# Extract publication information from the AK API

Microsoft's Academic Knowledge (AK) API provides a free database of academic publications. In a previous step we colected a list of IDs under which the Turing fellows are stored in the AK database (turing_AK_IDs.csv). Here we use the collected IDs to extract up to 50 articles published by each fellow in 2012 or later.  

To use the AK database, an access key needs to be obtained. Here we load it from api_key.txt.  

Results were stored as publications_eng.csv

## 0: Functions and packages

### Required packages

In [None]:
import http.client, urllib.parse, json, re, unicodedata, string
import pandas as pd
from urllib.request import urlopen
import numpy as np

### Load data
(i) read key for AK API from text file  
(ii) load information about AK API ID for each fellow

In [None]:
#extract access key to academic knowledge api
with open('api_key.txt', 'r') as myfile:
    key = myfile.read().replace('\n', '')

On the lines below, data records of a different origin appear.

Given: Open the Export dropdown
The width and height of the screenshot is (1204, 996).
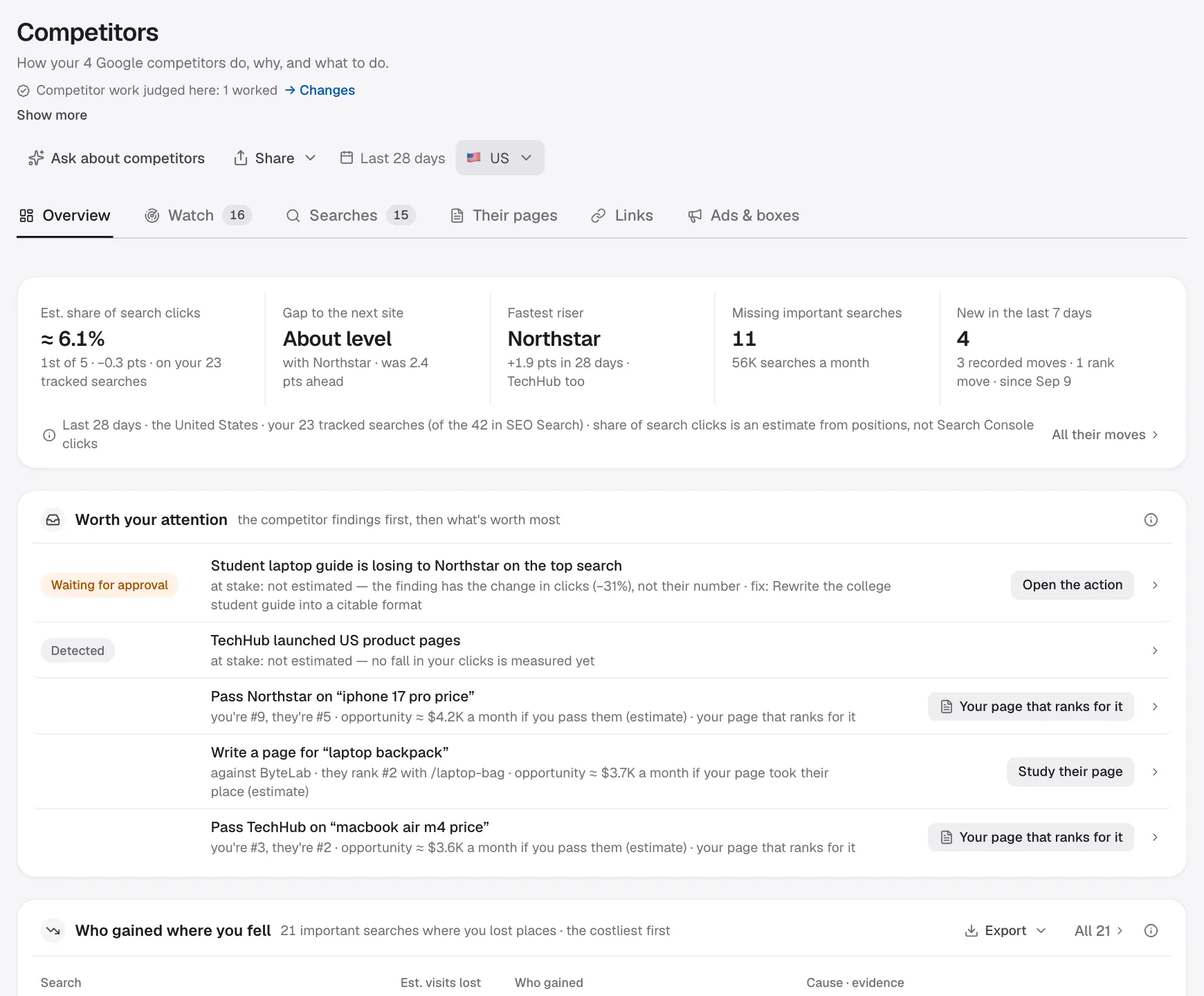Looking at the screenshot, I should [1005, 931].
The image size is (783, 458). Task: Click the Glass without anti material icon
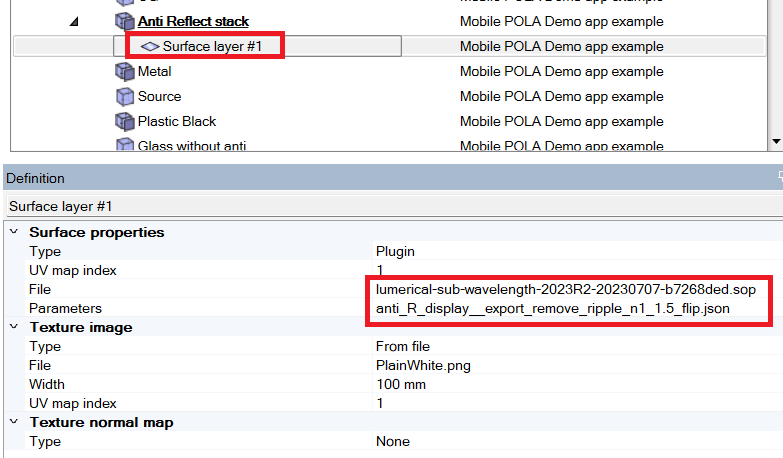click(125, 146)
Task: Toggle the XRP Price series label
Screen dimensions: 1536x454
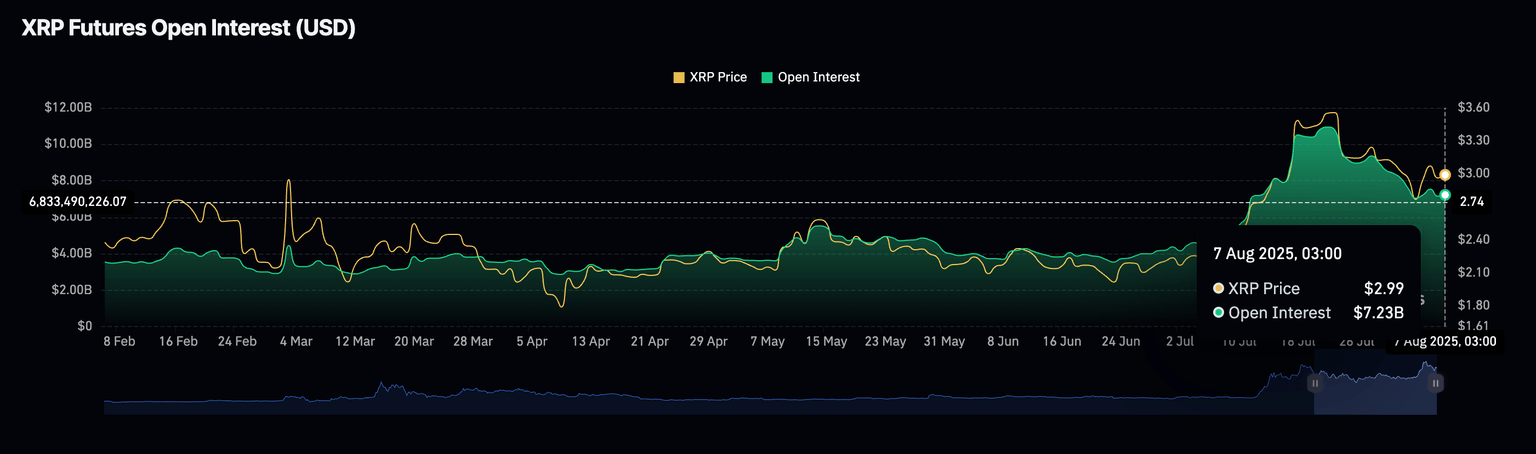Action: [718, 77]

ids_list = pd.read_csv('data_files/turing_AK_IDs.csv')

### General functions

In [None]:
#function for removing accents from strings
def strip_accents(s):
    return ''.join(c for c in unicodedata.normalize('NFD', s) if unicodedata.category(c) != 'Mn')

def clean_text(text):
    text = text.replace(",", "")
    text = strip_accents(text)
    return text

def save_to_file(my_list, file_name):
    """
    function for saving data to file
    input is list which is saved as one row in file called file_name
    """
    f = open('data_files/' + file_name, 'a') 
    for i in my_list:
        f.write(str(i) + ',')
    f.write('\n') # write a line ending
    f.close() #close and "save" the output file

def save_info(data, file_name):
    """
    save data (information) returned by the id_to_paper function (list of dictionaries)   
    file_name = where want to save extracted info
    """ 
    for i in data:
        article = []
        
        for j in i.keys():
            if j != 'keywords' and j != 'urls':
                text = clean_text(str(i[j]))
                article.append(text)
            else:
                article.extend(i[j])

        #save all article related information
        save_to_file(article, file_name)

### Helper functions for extracting data from AK API

In [None]:
def generate_abstract(IA):
    """
    Function for creating abstract out of abstract indexes provided by academic knowledge API
    IA is a dictionary with keywords IndexLength and InvertedIndex, IA.IndexLength = length of abstract
    IA.InvertedIndex is a dictionary where each word is a key and it provides an associated list of indexes
    of where in the abstract it appears
    returns abstract as string
    """
    #create list of words of length n where n = length of abstract
    abstract = ["word"] * IA['IndexLength']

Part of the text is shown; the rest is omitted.